They arrive by foot, car, scooter and battered black-and-yellow taxi, dolled up in their Saturday best for the imminent wee-hours concert by Mr. N’Dour, Africa’s biggest music star. “It’s a city that really comes alive at night.”
Though he has recently returned to Dakar, the Senegalese capital, from a gala in New York City for the international Keep a Child Alive charity — where he sang with Alicia Keys and was honored alongside Bill Clinton and Richard Branson — Mr. N’Dour sounds more like a wistful local kid than a 50-year-old global icon who has won a Grammy Award and was once named one ofTime magazine’s “100 Most Influential People.” “I’m still very attached to Dakar,” he goes on, adding that he was born in a working-class neighborhood a few miles from the club. “And the people of Dakar are very attached to my music.”
And how. When he takes the stage, an ecstatic roar explodes, and soon several hundred bodies are dancing madly. With its fast-driving, interweaving traditional sabar drummers — rounded out by guitar, bass, keyboards and a rock drum kit — the opening number, “Less Wakhoul,” is pure mbalax, the propulsive, percussive, melodic pop music that Mr. N’Dour popularized starting in the 1970s and that remains the dominant sound emitted from Senegalese radios.

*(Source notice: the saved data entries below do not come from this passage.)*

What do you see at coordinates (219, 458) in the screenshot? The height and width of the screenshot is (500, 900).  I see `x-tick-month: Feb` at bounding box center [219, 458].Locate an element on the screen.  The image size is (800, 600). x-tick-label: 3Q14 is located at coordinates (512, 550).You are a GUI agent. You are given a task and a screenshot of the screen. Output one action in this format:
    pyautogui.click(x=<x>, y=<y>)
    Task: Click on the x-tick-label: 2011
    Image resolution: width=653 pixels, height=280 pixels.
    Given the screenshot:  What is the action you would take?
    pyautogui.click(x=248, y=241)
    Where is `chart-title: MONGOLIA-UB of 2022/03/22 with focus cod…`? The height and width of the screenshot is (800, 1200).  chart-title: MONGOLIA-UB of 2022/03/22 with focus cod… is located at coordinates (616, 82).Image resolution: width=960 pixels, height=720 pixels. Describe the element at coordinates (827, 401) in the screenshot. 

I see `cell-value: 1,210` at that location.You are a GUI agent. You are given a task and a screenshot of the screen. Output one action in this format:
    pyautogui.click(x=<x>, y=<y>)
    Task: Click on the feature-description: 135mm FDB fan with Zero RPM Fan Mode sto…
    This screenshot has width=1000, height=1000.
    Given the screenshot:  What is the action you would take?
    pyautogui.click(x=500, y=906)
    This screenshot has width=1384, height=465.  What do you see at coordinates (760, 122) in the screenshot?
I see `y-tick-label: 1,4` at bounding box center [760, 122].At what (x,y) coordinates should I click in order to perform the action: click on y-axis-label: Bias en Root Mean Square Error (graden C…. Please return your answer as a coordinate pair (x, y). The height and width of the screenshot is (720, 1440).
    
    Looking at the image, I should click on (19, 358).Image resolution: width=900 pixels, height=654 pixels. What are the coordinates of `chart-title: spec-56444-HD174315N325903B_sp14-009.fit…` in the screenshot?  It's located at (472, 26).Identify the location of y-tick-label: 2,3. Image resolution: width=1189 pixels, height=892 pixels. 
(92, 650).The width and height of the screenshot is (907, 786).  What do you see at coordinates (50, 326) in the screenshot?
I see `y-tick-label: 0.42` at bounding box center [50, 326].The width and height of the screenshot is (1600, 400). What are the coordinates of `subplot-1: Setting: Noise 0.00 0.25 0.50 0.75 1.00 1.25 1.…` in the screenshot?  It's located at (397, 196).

When the sun dips behind the Atlantic, this gritty concrete metropolis — exhilarating, inventive, emotive — flares into a living jukebox of sounds with few African rivals. And with the imminent arrival of the annual Africa Fête — a music festival from Dec. 12 to 19 featuring the mbalax master Omar Pène and many other top local acts — the city’s tuneful bounty is about to go on even larger and more ebullient display.
“Dakar is one of the most musically vibrant cities in Africa,” says Simon Broughton, editor in chief of the Britain-based Songlines magazine, which last year began operating tours of the city and this month features Youssou N’Dour on its cover.
“There’s a large number of clubs,” Mr. Broughton says, “and lots of music as part of the fabric of everyday life.”